- Goal a: Give the stretch of rows from the line containing "Given: Click the Goals column header" through the end of the rows as a Markdown table with the columns Number and Line, numbering each line and leaving out blank ones.

Conversion Issues and Tools

John Knight's paper presented a useful case study of the need for file conversion.

Electronic Publishing over the World Wide Web

Jon Knight

Publishers typically hold documents in an electronic format at some point prior to the production of paper based journals and books. Often this is in the form of author supplied electronic documents. These can be in any number of formats, usually dictated by what the publisher is prepared to handle. Some publishers accept files from some of the "heavyweight" professional word processing systems such as Microsoft Word or WordPerfect. Others, typically in the more scientific and technical fields, prefer the TeX and/or LaTeX typesetting language. PostScript files are also sometimes taken, although these are usually only used for review purposes with the data being re-entered when a document is accepted for publication. A very few publishers accept SGML directly from authors, probably due to the relative lack of widely deployed SGML authoring tools.

If the publisher wishes to make his documents available via the World Wide Web, it is to his advantage to make use of one of the widely deployed document formats so that the widest user base possible will be able to access his information with their existing tools. The three most common document formats in the Web are plain ASCII text, HTML marked up documents and PostScript files. Each has advantages and disadvantages:

ASCII text is the easiest to create for simple documents and can be viewed by all currently deployed browsers. It is also is very space efficient but it can not convey graphical or typographical information, nor allow hyperdocuments to be linked out from it (it can of course be linked to),
HTML allows documents to be linked together using hyperlinks which allows the readers to explore the structure of documents in a new and powerful way. It also allows citations and related objects (such as video or audio clips) to be linked to existing documents, and makes the incorporation of graphics relatively easy. However, it gives much of the presentation control to the user, which until now has been the preserve of the publisher. It also has limited presentation oriented tags, and no support for tables or mathematics (although that is coming soon with HTML 2.0),
PostScript allows text, mathematics, tables and figures to be presented in exactly the same format as the printed page. However it is display oriented and is thus more difficult that the other two formats to index and search. PostScript files are also larger, cannot be previewed on some systems and, like plain ASCII, can only used as leaf nodes in a hyperdocument structure.

In Project ELVYN, a research project funded by the British Library Research and Development Department, the Institute of Physics Publishing agreed to allow electronic versions of an existing paper journal to be delivered to a number of sites in the UK and Europe. Each site was free to choose between TeX, SGML and PostScript for the document format delivered by the publisher and how this was delivered to its patrons. At Loughborough University of Technology we opted for the SGML format and devised a conversion process to generate HTML documents which could be viewed using normal WWW browsers such as NCSA Mosaic or MacWeb.

- Input material:
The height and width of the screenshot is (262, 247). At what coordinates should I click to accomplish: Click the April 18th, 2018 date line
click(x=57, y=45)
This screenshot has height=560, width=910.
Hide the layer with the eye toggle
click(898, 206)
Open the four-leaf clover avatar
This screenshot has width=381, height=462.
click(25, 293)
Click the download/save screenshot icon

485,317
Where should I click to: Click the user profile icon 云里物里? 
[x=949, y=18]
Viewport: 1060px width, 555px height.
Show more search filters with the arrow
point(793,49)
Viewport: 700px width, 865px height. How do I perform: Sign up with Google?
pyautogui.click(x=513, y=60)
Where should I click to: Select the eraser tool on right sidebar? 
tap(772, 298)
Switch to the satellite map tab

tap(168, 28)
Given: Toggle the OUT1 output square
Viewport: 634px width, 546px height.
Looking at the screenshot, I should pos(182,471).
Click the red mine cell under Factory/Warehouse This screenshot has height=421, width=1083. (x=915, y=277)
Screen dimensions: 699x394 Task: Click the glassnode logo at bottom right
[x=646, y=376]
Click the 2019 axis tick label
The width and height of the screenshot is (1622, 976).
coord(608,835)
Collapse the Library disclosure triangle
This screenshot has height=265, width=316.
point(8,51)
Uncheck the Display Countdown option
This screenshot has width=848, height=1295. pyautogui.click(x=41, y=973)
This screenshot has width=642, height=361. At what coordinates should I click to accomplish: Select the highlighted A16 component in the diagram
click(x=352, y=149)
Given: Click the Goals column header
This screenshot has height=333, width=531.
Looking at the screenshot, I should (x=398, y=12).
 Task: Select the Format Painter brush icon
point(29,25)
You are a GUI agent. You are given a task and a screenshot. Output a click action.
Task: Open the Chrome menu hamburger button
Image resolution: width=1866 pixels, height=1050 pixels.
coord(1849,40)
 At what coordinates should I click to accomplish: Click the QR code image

- Goal b: Rewrite the paragraph of the web publishing text that begins "In Project ELVYN" as a short bulleted list, keeping its main facts.

- Right answer a:
| Number | Line |
|---|---|
| 1 | Given: Click the Goals column header |
| 2 | This screenshot has height=333, width=531. |
| 3 | Looking at the screenshot, I should (x=398, y=12). |
| 4 |  Task: Select the Format Painter brush icon |
| 5 | point(29,25) |
| 6 | You are a GUI agent. You are given a task and a screenshot. Output a click action. |
| 7 | Task: Open the Chrome menu hamburger button |
| 8 | Image resolution: width=1866 pixels, height=1050 pixels. |
| 9 | coord(1849,40) |
| 10 |  At what coordinates should I click to accomplish: Click the QR code image |

- Right answer b:
- Project ELVYN was a research project funded by the British Library Research and Development Department.
- The Institute of Physics Publishing allowed electronic versions of an existing paper journal to be delivered to a number of sites in the UK and Europe.
- Each site chose TeX, SGML or PostScript as the format delivered by the publisher, and chose how to deliver it to its patrons.
- Loughborough University of Technology picked SGML and devised a conversion process to generate HTML documents viewable in normal web browsers such as NCSA Mosaic or MacWeb.